Chapter 6: Retribution in the Attic
Her hands trembled, clutching the edge of her sweater. Mason’s mother’s aged voice sounded amid the Christmas song: “There’s someone behind you.”
She said, “Rachel’s back.”
Her voice was barely more than a whisper, but it sent a chill down my spine. I shivered, even though the room was warm.
The next day, bad news came from the Keller company.
The newly acquired warehouse caught fire, all inventory burned to ashes.
The warehouse was gone, the inventory burned, and there was a bank loan with an unknown number of zeros to repay. Mason’s face turned ashen as he read the email. I almost felt sorry for him. Almost.
I watched Mason’s face as he read the email, the color draining from his cheeks. When I was feeding medicine to Mason’s mother, my phone buzzed with a text.
“Hey sis, everything’s done.”
“Paul and I got the money, ready for a trip to Europe.”
I smiled and closed the phone.
I hadn’t done anything truly unforgivable. Or so I told myself.
I just had Paul teach Mason a few lessons, deliberately lured him into gambling.
Then had a temp worker smoke a cigarette while moving goods, and dutifully locked the door.
Compared to what they did to Rachel, this was nothing.
The next day, Mason’s father came to me.
He hoped I could provide money to fill the huge hole for the Keller family, help them get through the crisis.
He said, “Marriage is for better or worse. You and Mason are about to get married, so it’s only right for you to help us with this money.”
He had a habit when talking, tapping his index finger joint on the table. The sound grated on my nerves.
I looked at the hand that once held Rachel down, letting her be hacked to death, and almost wanted to vomit.
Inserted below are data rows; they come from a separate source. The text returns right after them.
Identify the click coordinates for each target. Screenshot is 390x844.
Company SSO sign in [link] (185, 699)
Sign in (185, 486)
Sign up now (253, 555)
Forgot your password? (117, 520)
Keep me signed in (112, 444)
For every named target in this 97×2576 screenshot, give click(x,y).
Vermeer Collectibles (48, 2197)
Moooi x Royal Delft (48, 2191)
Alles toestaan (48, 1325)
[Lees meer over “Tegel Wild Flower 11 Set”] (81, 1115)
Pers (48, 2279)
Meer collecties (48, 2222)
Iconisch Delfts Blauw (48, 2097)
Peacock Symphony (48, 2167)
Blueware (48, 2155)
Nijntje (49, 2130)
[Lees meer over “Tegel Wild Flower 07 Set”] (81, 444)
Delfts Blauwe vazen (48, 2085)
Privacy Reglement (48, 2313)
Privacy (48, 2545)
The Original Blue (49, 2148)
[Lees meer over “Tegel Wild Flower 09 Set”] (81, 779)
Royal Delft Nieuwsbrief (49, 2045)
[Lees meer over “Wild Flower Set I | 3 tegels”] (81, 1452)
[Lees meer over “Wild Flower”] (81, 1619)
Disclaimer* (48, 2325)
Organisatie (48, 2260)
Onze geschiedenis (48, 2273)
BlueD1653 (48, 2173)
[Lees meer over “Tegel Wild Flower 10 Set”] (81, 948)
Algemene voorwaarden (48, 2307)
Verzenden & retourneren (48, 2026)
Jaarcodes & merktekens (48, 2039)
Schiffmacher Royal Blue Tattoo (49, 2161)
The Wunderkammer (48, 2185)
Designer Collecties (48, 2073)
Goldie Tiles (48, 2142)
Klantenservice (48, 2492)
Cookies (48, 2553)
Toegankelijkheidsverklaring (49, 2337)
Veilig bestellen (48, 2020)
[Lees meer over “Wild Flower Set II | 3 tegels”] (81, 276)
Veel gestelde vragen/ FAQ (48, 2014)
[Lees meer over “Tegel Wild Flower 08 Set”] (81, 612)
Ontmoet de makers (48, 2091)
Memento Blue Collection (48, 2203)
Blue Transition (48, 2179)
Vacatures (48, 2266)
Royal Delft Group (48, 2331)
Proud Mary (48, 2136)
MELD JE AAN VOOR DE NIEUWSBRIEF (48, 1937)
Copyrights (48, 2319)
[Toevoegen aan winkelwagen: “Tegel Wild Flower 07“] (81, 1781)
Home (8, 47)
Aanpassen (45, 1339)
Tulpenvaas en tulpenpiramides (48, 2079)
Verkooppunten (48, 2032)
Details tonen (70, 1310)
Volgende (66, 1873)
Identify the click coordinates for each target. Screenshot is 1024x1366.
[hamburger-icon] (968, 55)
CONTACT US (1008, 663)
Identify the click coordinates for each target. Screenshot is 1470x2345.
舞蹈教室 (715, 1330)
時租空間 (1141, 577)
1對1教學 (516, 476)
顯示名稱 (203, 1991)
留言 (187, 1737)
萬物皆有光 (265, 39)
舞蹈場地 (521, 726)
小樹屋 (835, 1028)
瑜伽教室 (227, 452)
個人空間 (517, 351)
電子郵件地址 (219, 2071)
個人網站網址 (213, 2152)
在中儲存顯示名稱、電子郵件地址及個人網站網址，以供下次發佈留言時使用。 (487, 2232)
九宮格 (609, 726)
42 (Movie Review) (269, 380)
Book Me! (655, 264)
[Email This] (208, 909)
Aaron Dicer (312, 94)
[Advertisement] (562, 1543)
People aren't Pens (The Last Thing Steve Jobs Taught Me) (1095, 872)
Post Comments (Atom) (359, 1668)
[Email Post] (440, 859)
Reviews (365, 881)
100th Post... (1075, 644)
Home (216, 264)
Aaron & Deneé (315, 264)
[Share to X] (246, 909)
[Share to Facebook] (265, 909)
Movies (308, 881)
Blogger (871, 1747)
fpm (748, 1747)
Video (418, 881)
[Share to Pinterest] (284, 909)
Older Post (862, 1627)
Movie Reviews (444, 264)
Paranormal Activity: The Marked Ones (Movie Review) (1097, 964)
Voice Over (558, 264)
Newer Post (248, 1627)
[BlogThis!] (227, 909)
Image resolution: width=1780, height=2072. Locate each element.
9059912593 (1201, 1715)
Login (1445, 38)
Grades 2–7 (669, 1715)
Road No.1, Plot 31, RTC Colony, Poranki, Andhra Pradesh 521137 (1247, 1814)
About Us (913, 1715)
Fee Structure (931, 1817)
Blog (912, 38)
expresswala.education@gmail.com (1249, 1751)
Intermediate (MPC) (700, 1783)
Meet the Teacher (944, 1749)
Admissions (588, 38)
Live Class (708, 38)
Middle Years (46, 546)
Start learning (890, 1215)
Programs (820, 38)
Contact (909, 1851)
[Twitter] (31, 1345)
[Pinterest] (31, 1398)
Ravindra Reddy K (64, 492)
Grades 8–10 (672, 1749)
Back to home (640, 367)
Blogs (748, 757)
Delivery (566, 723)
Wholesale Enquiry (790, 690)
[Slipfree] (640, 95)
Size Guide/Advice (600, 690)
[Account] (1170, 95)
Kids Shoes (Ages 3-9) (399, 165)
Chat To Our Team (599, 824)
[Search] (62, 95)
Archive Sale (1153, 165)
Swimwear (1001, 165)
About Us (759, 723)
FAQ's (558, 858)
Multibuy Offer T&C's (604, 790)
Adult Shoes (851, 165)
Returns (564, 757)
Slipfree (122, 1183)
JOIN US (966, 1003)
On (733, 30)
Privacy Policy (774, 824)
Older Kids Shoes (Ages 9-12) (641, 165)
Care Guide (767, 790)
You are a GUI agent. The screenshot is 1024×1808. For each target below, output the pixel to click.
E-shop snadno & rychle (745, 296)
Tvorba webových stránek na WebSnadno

“Anyway, after marriage, your assets will all be Mason’s.”
I nodded. “You’re right.”
“But Mr. Keller, don’t you think it’s strange that the warehouse suddenly caught fire?”
He frowned at me.
His jaw clenched, and a vein pulsed at his temple. The tension in the room was almost unbearable.
I tried hard to hold back the laughter in my throat and continued, “Why did Mason suddenly get addicted to gambling?”
“Why was he so unlucky to lose all his money?”
With each sentence, the anger and shock on Mason’s father’s face grew.
He immediately realized everything, trembling as he tried to hit me, but was so furious he clutched his chest and collapsed.
I squatted down and looked into his cloudy eyes: “Don’t you think I look a lot like Rachel?”
He was so scared his eyes rolled up, gasping for breath, unable to speak. His lips parted, but no sound came out.
Watching every change in his expression, I couldn’t help but laugh.
See, when you do wrong, you always have to pay.
Mason’s father had a stroke, became paralyzed, and would spend the rest of his life in a wheelchair.
He gestured with his crooked mouth and eyes for a long time, but no one understood. It was almost pitiful, if I hadn’t known what he’d done.
Mason was busy plugging the company’s hole, couldn’t care less.
Only I would go visit him often. Sometimes I’d just stand in the doorway, watching him try to speak.
The nurses all praised me for being caring and devoted.
They didn’t know.
When I carefully wiped his face, I would, again and again, whisper softly in his ear:
“Don’t worry.”
“Your whole family, not a single one will get away.”
Mason’s mother’s mental state got worse and worse. I watched her slip further and further away from reality.
She knelt day and night in front of the family’s cross, weeping bitterly.
She’d light candles, her voice hoarse from crying. Whenever she had an episode, I would coax her to take her medicine.
From the first day I moved into the Keller house, I switched her medicine. I remember the first time I did it, my hands shook.
What she’d been taking these months was all hallucinogenic drugs I bought overseas.
Long-term use would cause confusion in time and space, more and more hallucinations, gradually turning into schizophrenia.
In her eyes, the house was covered in blood, all the way to the base of the old maple tree.
On the sofa sat a person without a head. Body and head separated, blood and flesh blurred. The image haunted her, haunted me.
Even the soft music I played every day, in her ears, was Rachel’s cries and wails before death.
She was tormented by hallucinations, so frightened by any little movement that she trembled all over.
That day, Mason’s mother stood in front of the sofa.
In her eyes, a large pool of blood was flowing from under the sofa.
I patted her shoulder and softly said, “Mom.”